# [Exercise description]
Exact copies of the lines below, from the one with "The image size is (1456, 821)." up to and including the one with "Task: Click the Condiciones", are what this calls for; leave out pictures.

# [Data to examine]

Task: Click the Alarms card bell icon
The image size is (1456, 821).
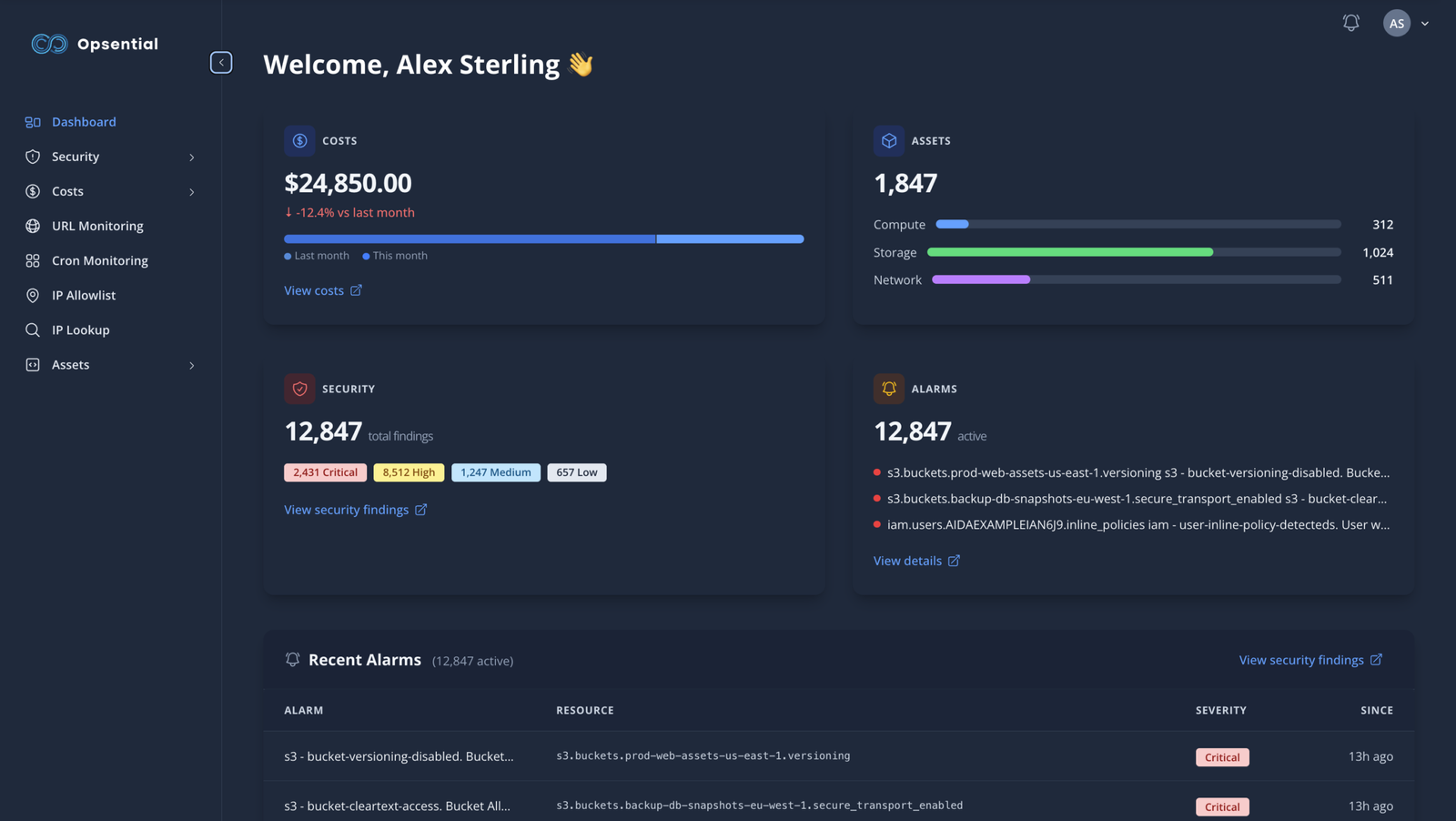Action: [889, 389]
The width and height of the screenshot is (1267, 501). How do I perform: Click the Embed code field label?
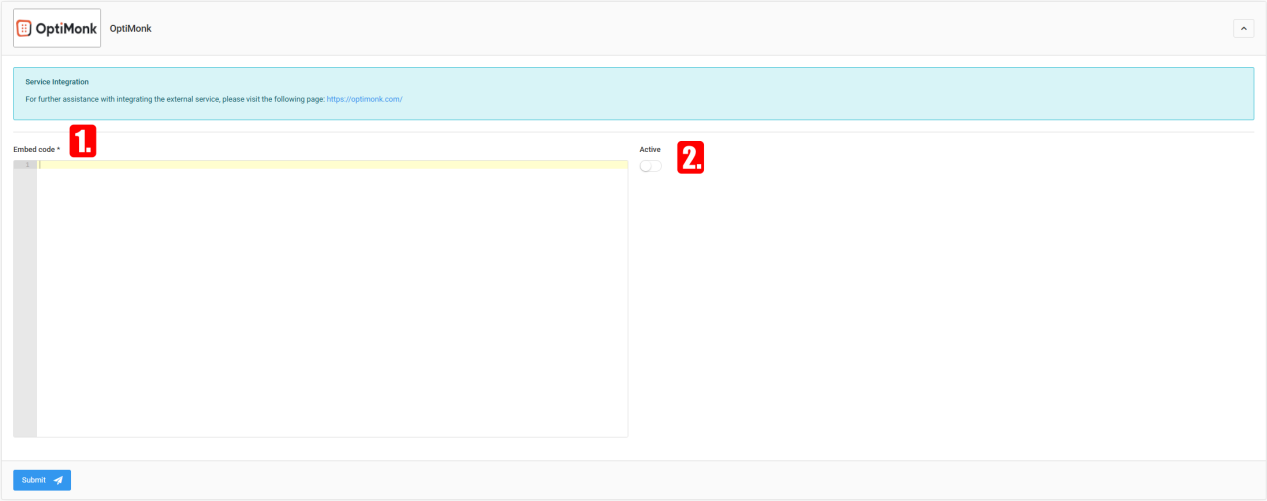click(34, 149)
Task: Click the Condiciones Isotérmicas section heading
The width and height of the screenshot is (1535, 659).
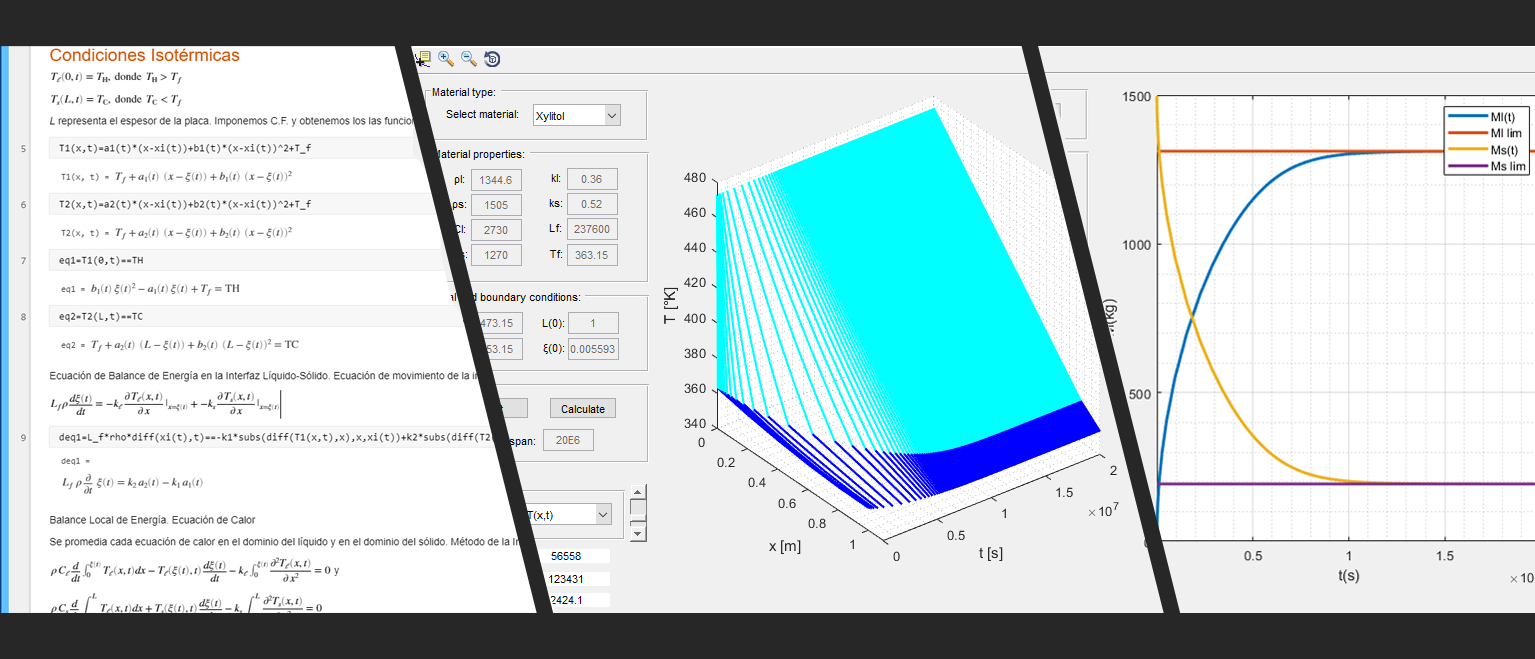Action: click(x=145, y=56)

---

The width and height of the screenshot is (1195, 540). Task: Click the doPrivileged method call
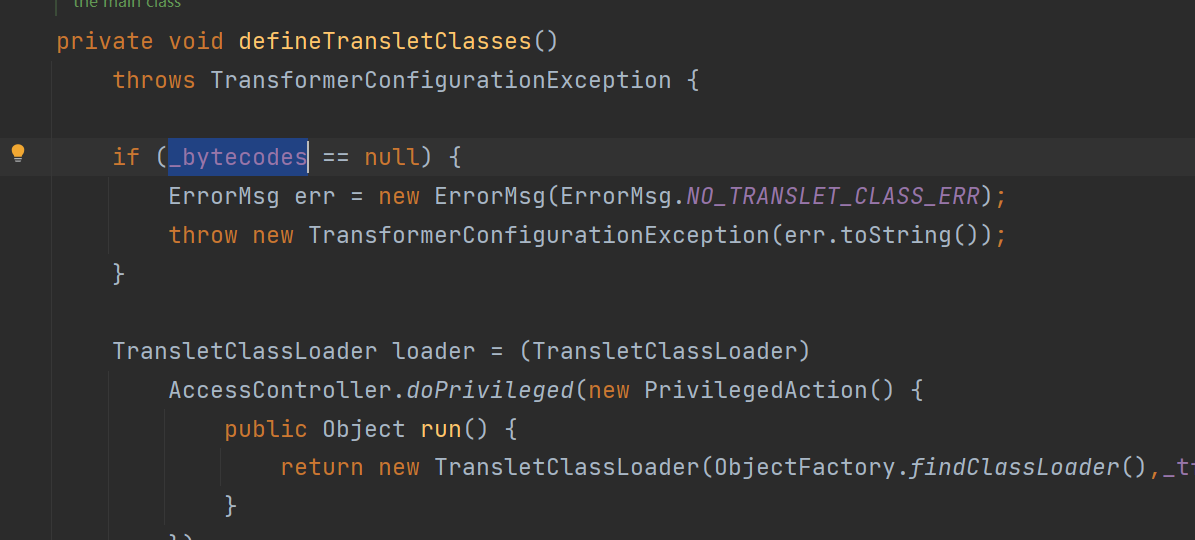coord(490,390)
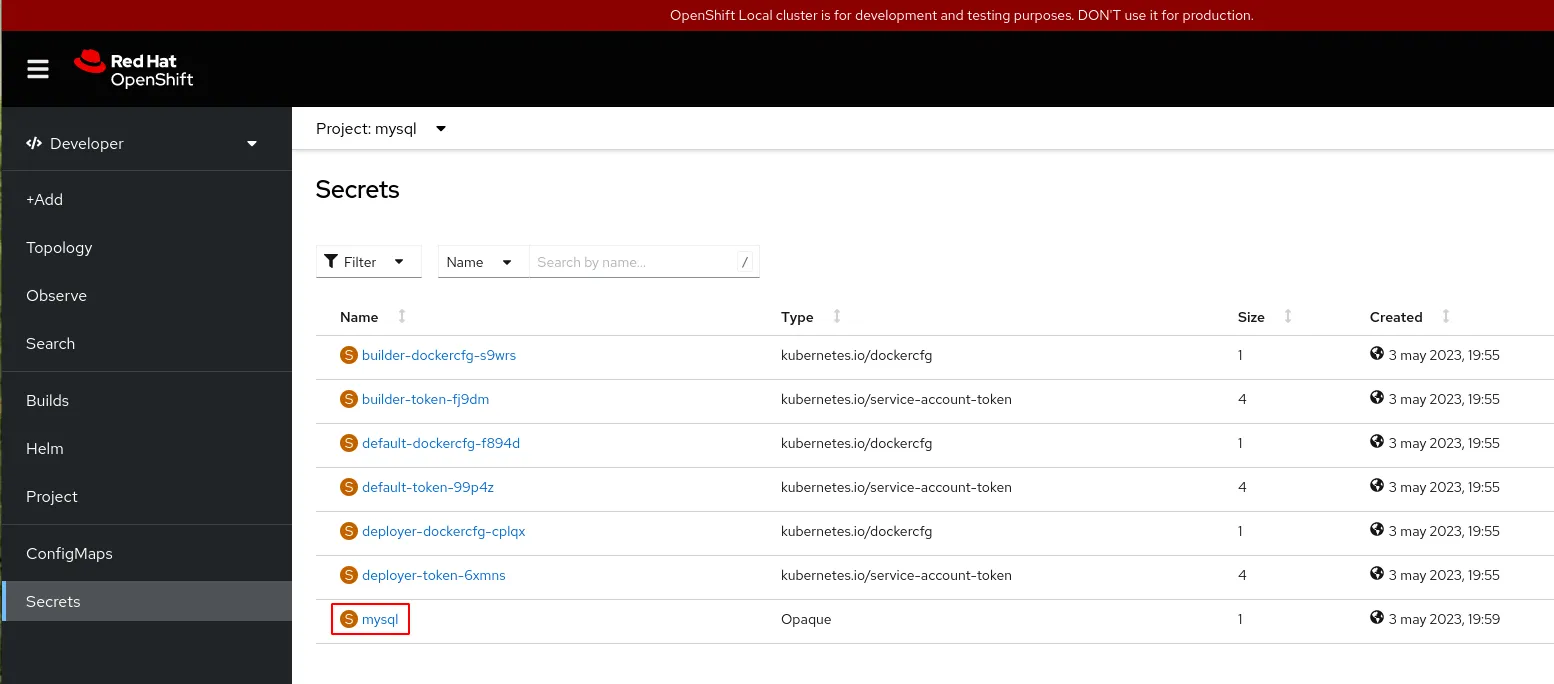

# [Written reply]
The image size is (1456, 821).
Action: [889, 389]
The width and height of the screenshot is (1267, 501). How do I perform: Click the Embed code field label?
click(34, 149)
Task: Click the Condiciones Isotérmicas section heading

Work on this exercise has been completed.